Directory: /t3home/acalandr/VHbb/boosted_2016/CMSSW_10_1_0/src/Xbb/python

1lep 2016: /t3home/acalandr/VHbb/boosted_2016/CMSSW_10_1_0/src/Xbb/python/Wlv2016config

2lep 2016: /t3home/acalandr/VHbb/boosted_2016/CMSSW_10_1_0/src/Xbb/python/Zll2016Nanoconfig

1lep 2017: 

Training 1lep boosted 2017: /t3home/acalandr/VHbb/boosted_2016/CMSSW_10_1_0/src/Xbb/python/weights_1lep2017_boosted

1 - Running framework - List of inputs

for j in `ls -1`; do for i in `ls -1 ${j}/*/*/*/*.root`; do echo ${PWD}/${i} | sed 's/\eos\/cms\///g'; done > ./new_dir/${j}.txt; done

2 - Running framework - Prep Step

1) Prep step
 ./submit.py -T Wlv2016 -F prep-v1 -J prep -N 10   

—> check all samples are processed:

./submit.py -T Wlv2016 -J checklogs —resubmit

PREPout: root://t3dcachedb03.psi.ch:1094//pnfs/psi.ch/cms/trivcat/store/user/acalandr/VHbb/VHbbPostNano2016/Wlv/prep_v1/

--> New method for PREPStep: ./submit.py -T Zll2016Nano -J run --modules=Prep.VHbb -F prep --input PREPin --output PREPout --set='Directories.samplefiles:=<!Directories|samplefiles_split!>'

3 - Running framework - Sys Step

./submit.py -T Wlv2016 -F sysnew-sys -J sysnew --addCollections Sys.sys_all_BoostedAndResolved  -I

List of systematics uncertainties included in general.ini:

sys_all_BoostedAndResolved = ['Sys.TTweights','Sys.LeptonWeights','Sys.EWKweights','Sys.BTagWeights','Sys.isSignal', 'Sys.isWH', 'Sys.isData', 'Sys.HeppyStyleGen', 'Sys.FitCorr','Sys.GetTopMass','Sys.GetWTMass','Sys.DYspecialWeight','Sys.VptWeightSimFit','Sys.DoubleBTagWeightsSimFit'] 

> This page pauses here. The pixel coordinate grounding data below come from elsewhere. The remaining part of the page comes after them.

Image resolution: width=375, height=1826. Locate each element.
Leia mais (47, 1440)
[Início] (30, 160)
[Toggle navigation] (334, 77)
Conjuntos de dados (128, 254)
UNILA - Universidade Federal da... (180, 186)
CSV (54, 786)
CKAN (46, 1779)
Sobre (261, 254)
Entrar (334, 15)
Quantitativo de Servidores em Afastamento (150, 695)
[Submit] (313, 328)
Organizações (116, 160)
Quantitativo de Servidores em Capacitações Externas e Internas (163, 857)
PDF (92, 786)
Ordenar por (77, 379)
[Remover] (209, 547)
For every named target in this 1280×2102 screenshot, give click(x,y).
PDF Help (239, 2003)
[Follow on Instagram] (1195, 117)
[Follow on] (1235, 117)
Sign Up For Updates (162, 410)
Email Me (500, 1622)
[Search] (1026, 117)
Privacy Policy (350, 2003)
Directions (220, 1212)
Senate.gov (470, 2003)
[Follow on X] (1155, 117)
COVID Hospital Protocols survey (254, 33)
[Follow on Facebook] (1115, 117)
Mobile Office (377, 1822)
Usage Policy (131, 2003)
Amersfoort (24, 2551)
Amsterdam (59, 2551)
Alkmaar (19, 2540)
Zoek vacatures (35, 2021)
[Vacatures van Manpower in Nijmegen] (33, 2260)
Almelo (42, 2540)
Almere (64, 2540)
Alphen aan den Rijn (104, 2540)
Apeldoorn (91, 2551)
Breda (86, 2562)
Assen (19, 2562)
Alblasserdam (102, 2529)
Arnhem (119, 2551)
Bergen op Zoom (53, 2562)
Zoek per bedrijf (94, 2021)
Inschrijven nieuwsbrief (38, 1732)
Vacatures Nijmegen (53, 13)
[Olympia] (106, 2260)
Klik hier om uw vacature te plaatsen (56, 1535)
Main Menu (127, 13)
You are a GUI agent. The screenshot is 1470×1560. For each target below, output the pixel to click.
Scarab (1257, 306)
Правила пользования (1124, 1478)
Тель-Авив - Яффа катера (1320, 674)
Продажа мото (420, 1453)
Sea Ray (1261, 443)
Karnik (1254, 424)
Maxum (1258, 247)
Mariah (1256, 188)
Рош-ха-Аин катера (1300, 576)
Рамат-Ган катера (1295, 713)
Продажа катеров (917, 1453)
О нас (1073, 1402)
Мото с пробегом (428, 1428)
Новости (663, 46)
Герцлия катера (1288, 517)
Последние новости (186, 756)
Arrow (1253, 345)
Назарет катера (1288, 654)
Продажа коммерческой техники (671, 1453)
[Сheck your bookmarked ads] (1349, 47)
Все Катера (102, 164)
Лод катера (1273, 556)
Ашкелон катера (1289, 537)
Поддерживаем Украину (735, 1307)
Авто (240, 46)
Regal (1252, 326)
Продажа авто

The python modules for each systematics uncertainty is in myutils/.

—> run without Higgs module: ‘Sys.HiggsCandidateSystematics’ to make it faster. Then, I’ll have to run with the Higgs module inside after the plots are done

—> using BTagWeight cMVAv2 for 94X campaign (2016 reprocessing), csv file: cMVAv2_Moriond17_B_H.csv

SYSout: root://t3dcachedb03.psi.ch:1094//pnfs/psi.ch/cms/trivcat/store/user/acalandr/VHbb/VHbbPostNano2016/Wlv/sys_v6/

—> check all samples are processed:

./submit.py -T Wlv2016 -J checklogs —resubmit

The weights in 'weightF' (in general.ini) are produced after the SYS step because they come from the modules in general.ini which accounts for the systematics uncertainties.

4 - Running framework - Cacheplot Step

./submit.py -T Wlv2016 -F cacheplot-v2 -J cacheplot -i 

In order to cache one specific sample, add '-S SingleElectron' to command.

—> check all samples are processed:

./submit.py -T Wlv2016 -J checklogs —resubmit

Output of cachestep: tmpSamples = root://t3dcachedb03.psi.ch:1094//pnfs/psi.ch/cms/trivcat/store/user/acalandr/VHbb/VHbbPostNano2016/Wlv/tmp/v3/ [no need to change the output of the cachepot each time as hash module will take care of picking correct samples. Everything depends on the plottingSamples: <!Directories|SYSout!>]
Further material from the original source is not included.